WHAT THIS TASK INVOLVES:
Reproduce the lines starting with the line that contains "Click the 3D view cube icon" and going on through the line that contains "Action: pyautogui.click(x=1292, y=420)", substituting "Document Loader" for "Vector Store" and leaving everything else unchanged.

Entries on locating words and elements:

* BEGIN *

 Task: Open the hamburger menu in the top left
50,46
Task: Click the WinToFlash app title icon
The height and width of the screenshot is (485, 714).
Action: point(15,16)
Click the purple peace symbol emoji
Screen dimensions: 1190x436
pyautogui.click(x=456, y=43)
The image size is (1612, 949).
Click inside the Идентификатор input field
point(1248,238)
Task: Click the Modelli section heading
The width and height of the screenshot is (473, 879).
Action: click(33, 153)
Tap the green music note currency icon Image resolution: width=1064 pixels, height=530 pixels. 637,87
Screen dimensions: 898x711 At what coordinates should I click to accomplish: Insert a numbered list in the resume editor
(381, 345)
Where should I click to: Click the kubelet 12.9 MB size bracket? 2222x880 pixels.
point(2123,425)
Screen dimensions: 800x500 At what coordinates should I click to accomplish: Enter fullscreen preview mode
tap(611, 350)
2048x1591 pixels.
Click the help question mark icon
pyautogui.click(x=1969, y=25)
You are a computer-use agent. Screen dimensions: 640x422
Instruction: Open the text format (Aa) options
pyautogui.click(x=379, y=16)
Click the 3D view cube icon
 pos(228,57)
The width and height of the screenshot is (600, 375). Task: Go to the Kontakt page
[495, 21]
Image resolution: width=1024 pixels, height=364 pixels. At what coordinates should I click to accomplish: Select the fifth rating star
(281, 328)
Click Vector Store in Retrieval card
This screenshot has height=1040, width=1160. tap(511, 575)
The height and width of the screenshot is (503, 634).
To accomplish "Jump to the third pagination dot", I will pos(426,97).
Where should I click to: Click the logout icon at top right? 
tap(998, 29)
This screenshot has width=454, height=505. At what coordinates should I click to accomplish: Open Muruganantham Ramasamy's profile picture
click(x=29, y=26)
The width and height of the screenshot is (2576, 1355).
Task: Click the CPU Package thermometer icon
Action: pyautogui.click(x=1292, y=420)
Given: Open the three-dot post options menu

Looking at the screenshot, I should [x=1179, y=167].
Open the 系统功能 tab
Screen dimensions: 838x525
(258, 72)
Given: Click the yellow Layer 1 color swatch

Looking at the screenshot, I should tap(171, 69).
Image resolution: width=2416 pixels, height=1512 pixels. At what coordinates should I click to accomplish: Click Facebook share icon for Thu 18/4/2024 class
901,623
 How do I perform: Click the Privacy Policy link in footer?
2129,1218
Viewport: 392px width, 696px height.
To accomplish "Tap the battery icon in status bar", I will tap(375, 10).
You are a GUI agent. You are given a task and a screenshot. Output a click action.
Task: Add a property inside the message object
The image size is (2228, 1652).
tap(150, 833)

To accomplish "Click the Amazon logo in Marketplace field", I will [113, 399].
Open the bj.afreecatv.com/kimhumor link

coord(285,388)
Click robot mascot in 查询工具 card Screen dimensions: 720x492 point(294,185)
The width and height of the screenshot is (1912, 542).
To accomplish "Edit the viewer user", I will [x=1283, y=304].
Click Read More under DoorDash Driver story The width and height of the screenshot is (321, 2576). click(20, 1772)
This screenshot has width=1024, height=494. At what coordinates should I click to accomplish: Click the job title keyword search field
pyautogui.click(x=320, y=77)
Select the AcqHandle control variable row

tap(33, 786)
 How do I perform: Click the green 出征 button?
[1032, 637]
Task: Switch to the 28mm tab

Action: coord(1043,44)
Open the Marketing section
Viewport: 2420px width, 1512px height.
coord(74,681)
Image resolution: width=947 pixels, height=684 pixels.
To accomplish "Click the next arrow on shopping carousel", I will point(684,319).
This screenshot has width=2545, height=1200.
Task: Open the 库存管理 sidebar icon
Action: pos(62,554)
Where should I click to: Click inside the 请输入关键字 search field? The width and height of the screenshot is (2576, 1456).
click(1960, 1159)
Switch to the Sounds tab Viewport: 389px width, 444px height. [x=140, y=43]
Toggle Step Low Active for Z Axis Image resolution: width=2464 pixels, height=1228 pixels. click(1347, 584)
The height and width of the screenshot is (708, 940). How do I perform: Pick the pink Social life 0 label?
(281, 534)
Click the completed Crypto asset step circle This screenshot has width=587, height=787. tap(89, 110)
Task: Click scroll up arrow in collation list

* END *

WORKED SOLUTION:
Click the 3D view cube icon
 pos(228,57)
The width and height of the screenshot is (600, 375). Task: Go to the Kontakt page
[495, 21]
Image resolution: width=1024 pixels, height=364 pixels. At what coordinates should I click to accomplish: Select the fifth rating star
(281, 328)
Click Document Loader in Retrieval card
This screenshot has height=1040, width=1160. tap(511, 575)
The height and width of the screenshot is (503, 634).
To accomplish "Jump to the third pagination dot", I will pos(426,97).
Where should I click to: Click the logout icon at top right? 
tap(998, 29)
This screenshot has width=454, height=505. At what coordinates should I click to accomplish: Open Muruganantham Ramasamy's profile picture
click(x=29, y=26)
The width and height of the screenshot is (2576, 1355).
Task: Click the CPU Package thermometer icon
Action: pyautogui.click(x=1292, y=420)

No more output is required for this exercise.